Perchè sola ti vede,

Sola l'ignaro vulgo in ciel ti crede:

Ma il Riposo, la Calma,

Del meditar Vaghezza,

Ogni Piacer dell'alma,

La gioconda Tristezza,

E la Pietà con dolce stilla all'occhio,

Ti stanno taciturne intorno al cocchio.

Non so se dal giorno in cui il Goethe disse alla luna: Tu sciogli da ogni laccio l'anima mia! sino a quello in cui il Longfellow la rassomigliò a uno spirito glorificato, ci sia stato poeta, o poco o molto romantico, o grande o piccino, che per la luna non abbia spasimato, o finto di spasimare.

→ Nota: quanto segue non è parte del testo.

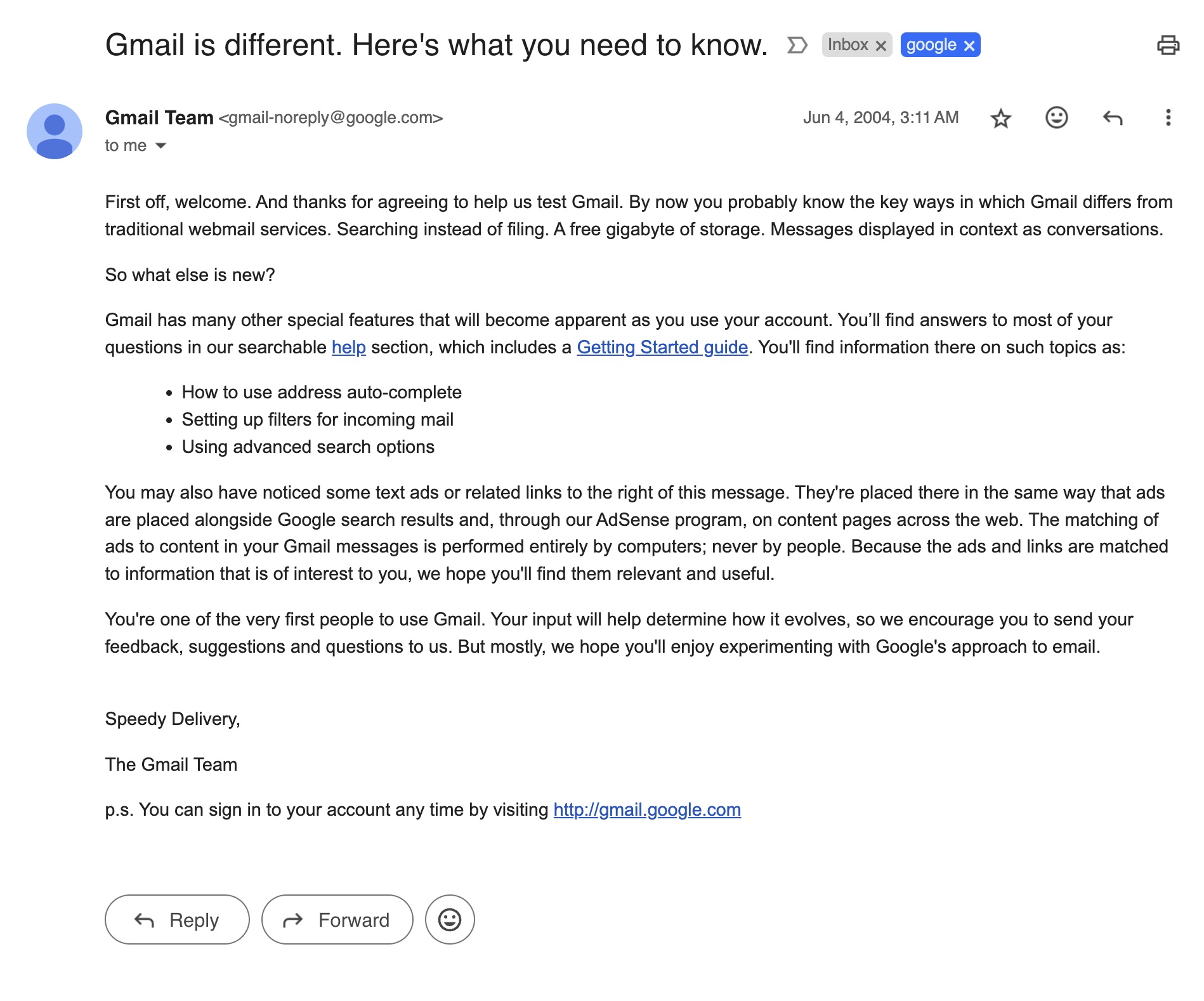Remove the google label
The height and width of the screenshot is (1001, 1204).
point(969,46)
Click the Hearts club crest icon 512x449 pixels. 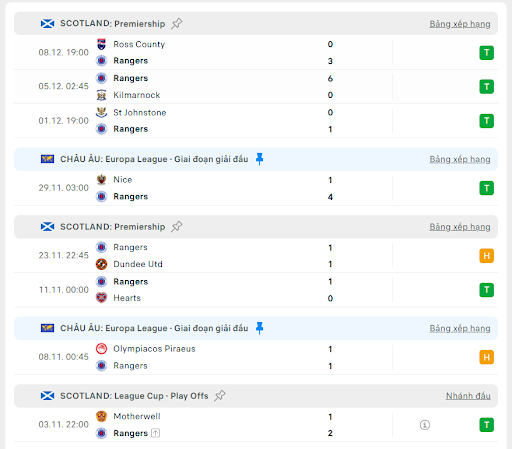tap(101, 298)
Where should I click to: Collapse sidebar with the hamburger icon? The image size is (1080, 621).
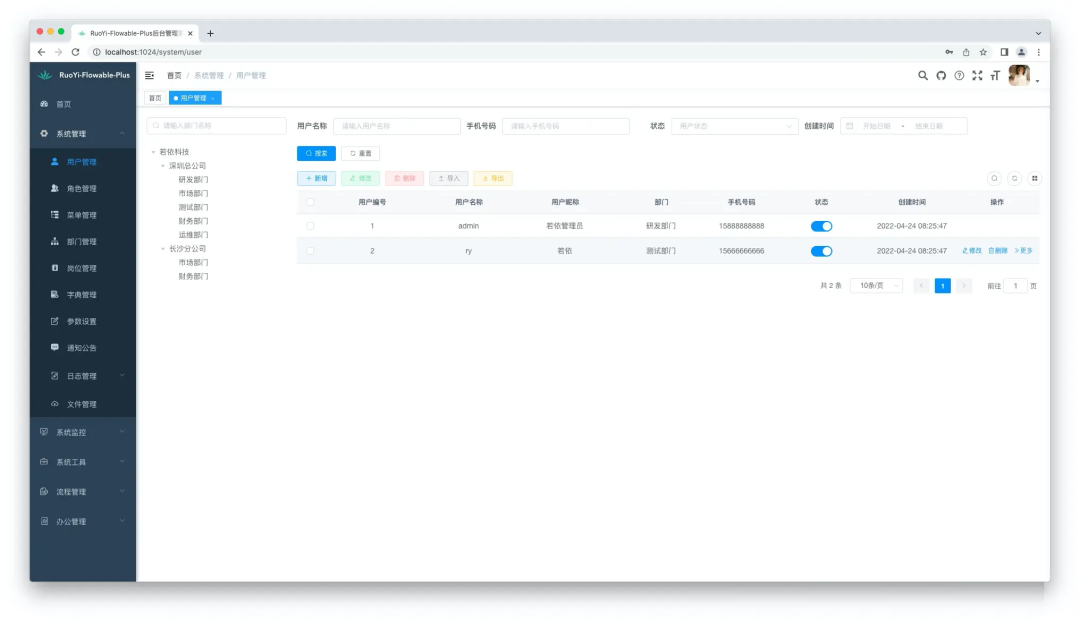pyautogui.click(x=150, y=76)
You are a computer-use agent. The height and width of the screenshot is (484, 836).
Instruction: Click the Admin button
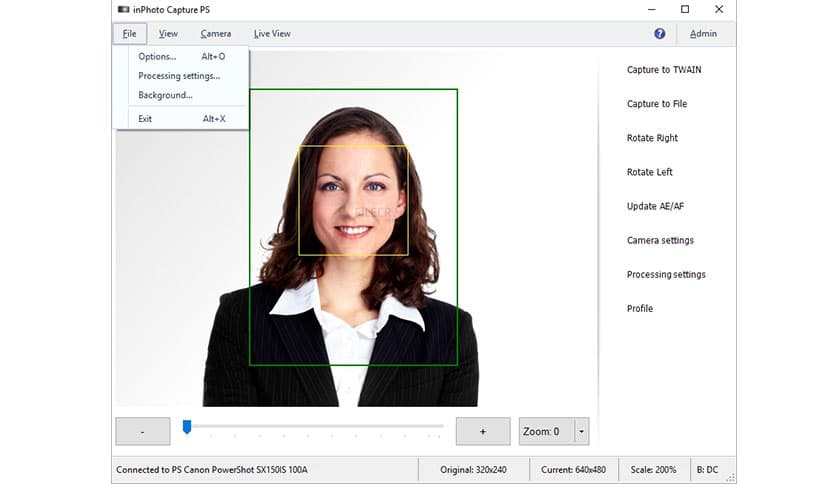(703, 33)
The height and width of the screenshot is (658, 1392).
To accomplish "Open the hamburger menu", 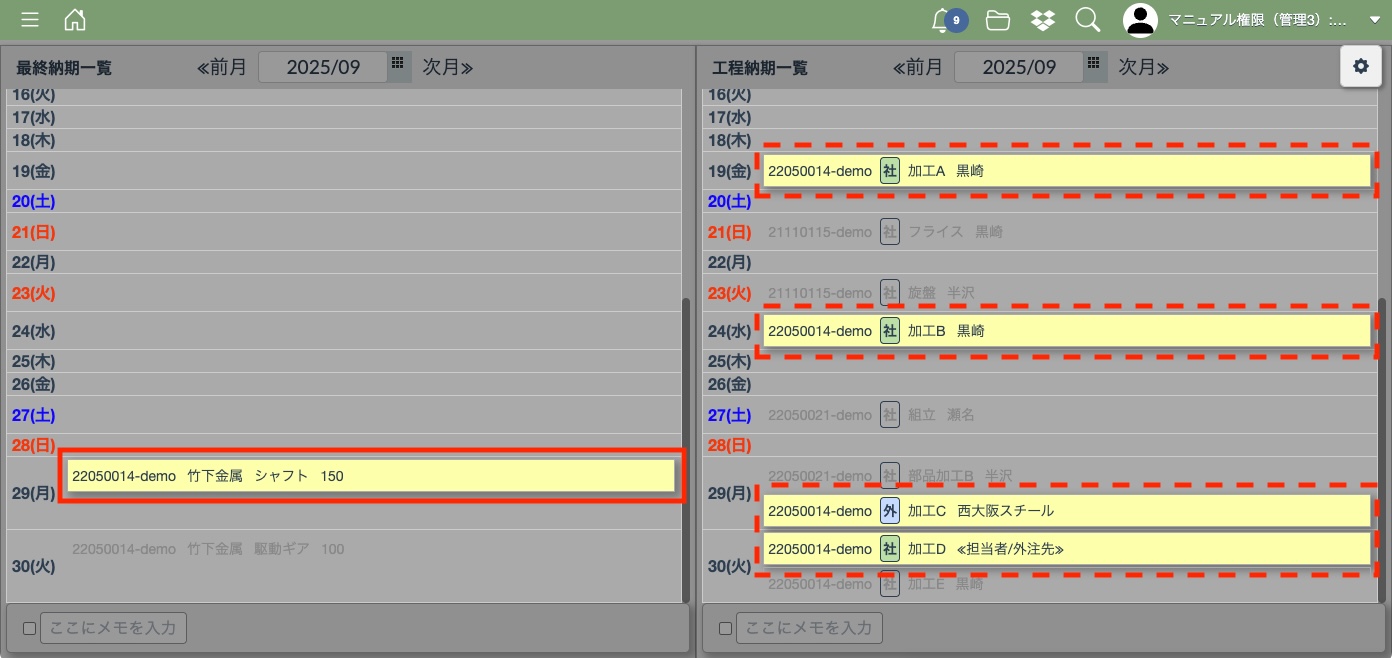I will [x=30, y=20].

E tante ne dissero tutti costoro, e così stucchevolmente si ripeterono, che non è da stupire se da ultimo venne chi per beffa la paragonò a un punto sopra una i, e chi le diede della celeste paolotta.

Parecchie saranno state, cred'io, le ragioni di quel romantico invasamento; ma, forse, la più generale fu questa. Nella psiche romantica domina il sentimento, e il sentimento è, di sua natura, come già da gran tempo notarono gli psicologi, vago, fluttuante, indefinito, specie poi se si dissolve in sentimentalità. Nella psiche romantica domina ancora la fantasia, che similmente è vaga, fluttuante, indefinita. Sotto il pallido raggio lunare gli aspetti delle cose si scolorano, si stemperano, si smarriscono, e si prestano meglio alle interpretazioni del sentimento e alle trasformazioni della fantasia.